I wish I wonder better circumstances, Mr. Mayor, and I wonder if you agree with the analysis just a few days out of the University of Pennsylvania that said it looks like Florida has all of the markings of the next large epicenter of coronavirus transmission.

MAYOR FRANCIS SUAREZ, MIAMI, FLORIDA: Yes, I wish it were under better circumstances. You know, what's happening is the high watermark for Florida during the time that we implemented the stay-at-home orders was 1,300 new cases. We had 4,700 new case which is more than three times that amount. In Miami-Dade County, the high watermark during that same time was 533 cases.

And the last report that we had had us at over 900 cases which is twice the high-water mark. So we are obviously extremely concerned. I was actually -- just got off a call with the Department of Health to get on this interview, and I'm going back to that call, to determine what other measures we can continue to take to make sure that businesses are safe.

HARLOW: Well, I know you're working with the Department of Health today to distribute masks in some of the clusters that you're seeing around Miami. I wonder where your head is on potentially mandating mask-wearing everywhere outside like it is inside now.

SUAREZ: That's certainly an option that we cannot discount. All the options have to be on the table. There's no way that you can say that none of the options are on the table. Right now, we are trying to do a strict enforcement campaign. We're working with about 10 or 15 other mayors that we're going to have a press conference later today to talk about enforcement which we are -- we're doubling our efforts on.

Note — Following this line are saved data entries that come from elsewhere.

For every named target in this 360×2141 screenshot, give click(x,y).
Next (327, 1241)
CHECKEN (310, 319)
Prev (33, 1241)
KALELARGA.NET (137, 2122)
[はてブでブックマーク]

But we're seeing a tremendous uptick in cases particularly among young people, 18 to 35. But we are also seeing an increase in hospitalizations. Though we're not yet seeing an increase, as far as I know and I haven't gotten all the information yet, in ICU beds and in ventilators or in deaths. But that has a tendency to trail behind --

HARLOW: Right --

SUAREZ: The increase in new cases. So that has yet to be determined. It could actually go up significantly over the next couple of weeks.

HARLOW: We saw the president hold a rally in Tulsa over the weekend even though cases were going up there and hit a record high over the weekend in terms of daily cases. Would you support the president holding a rally in Miami given the numbers we're seeing now?

SUAREZ: We decided last week, and we're probably going to maintain that, that we're not going into phase three. And phase three means we're not having -- we're not opening night clubs, we're not opening large venues where you could have any sort of large congregation of people, whether it's a sporting event, whether it's a rally. So none of those kinds of things are open in the city and won't be open after today's data which is worse than last Monday's was.

HARLOW: So if the White House -- it sounds like you're saying if the White House has to do this, your answer would be -- would be no?

SUAREZ: Yes, I mean, it's not about who asks. It's just about those things are not --

HARLOW: Yes --

SUAREZ: Available, they're not open. They're not going to be open.